In the second half of the seventeenth century Nigetti's experiments or experiences in Ognissanti concerning the plastic and tectonic effects of the column in the cavity were differently interpreted by Alfonso Parigi the Younger, Pier Francesco Silvani and Ciro Ferri, who turned to examples of Roman and Michelangelesque origin. Around 1655, when Parigi was replacing the flat ceiling in the church of San Giovannino Evangelista with a vault, he also modified Bartolomeo Ammannati's façade.
The vertical alternations of sections of wall and cavities with coupled semicolumns comes from Michelangelo's columns set into the wall, as created for the Laurentian library, and it is no coincidence that it corresponds to the issues of the column inside the niche as created by Roman architects who had drawn their inspiration from that same example.

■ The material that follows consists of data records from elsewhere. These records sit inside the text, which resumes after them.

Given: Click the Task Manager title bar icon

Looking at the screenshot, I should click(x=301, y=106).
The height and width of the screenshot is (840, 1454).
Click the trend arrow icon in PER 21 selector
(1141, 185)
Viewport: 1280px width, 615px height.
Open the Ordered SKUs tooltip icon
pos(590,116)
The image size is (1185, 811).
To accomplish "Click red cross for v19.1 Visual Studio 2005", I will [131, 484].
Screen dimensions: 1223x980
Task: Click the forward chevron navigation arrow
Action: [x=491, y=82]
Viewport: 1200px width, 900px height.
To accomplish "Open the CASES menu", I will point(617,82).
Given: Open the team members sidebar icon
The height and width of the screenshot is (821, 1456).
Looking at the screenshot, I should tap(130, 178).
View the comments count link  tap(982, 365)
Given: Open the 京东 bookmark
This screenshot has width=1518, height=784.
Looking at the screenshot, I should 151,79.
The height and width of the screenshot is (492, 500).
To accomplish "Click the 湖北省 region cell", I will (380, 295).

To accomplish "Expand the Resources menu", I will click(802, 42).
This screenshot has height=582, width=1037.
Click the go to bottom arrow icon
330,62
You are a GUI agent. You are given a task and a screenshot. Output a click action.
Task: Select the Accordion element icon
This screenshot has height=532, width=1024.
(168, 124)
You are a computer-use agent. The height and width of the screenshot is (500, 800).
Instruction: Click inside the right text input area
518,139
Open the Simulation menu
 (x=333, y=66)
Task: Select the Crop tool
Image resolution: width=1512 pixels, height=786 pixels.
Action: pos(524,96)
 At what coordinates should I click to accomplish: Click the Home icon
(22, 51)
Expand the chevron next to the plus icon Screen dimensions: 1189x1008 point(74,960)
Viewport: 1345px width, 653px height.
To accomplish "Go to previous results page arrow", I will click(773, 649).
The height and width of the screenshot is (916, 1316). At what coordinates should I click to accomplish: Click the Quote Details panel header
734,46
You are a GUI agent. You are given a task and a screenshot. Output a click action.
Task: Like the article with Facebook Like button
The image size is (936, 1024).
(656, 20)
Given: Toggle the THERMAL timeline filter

Ferri studied the recessed column in contemporary Roman works. He was a pupil of Cortona who tried the solution, especially in the Michelangelesque version of the column sunken into the wall. From Rome, in February 1676 Ferri sent the model for the Chapel of Santa Maria Maddalena de' Pazzi, to be built in the church of the Carmelitane in Borgo Pinti. He inserted the shafts of the columns in the wall cavities to align them with the edge of the entablatures, and he also transformed the vertical wall sectors into architectural order through use of ornamentation. Details such as the tympanums of the openings and the design of the extrados of the dome (that was not built according to the plans) were clearly based on Cortona's architecture.
The motif of the column in the niche can also be found in the Corsini chapel in the church of the Carmine, begun in 1675, by Silvani, who also monitored the work on the Ferri chapel.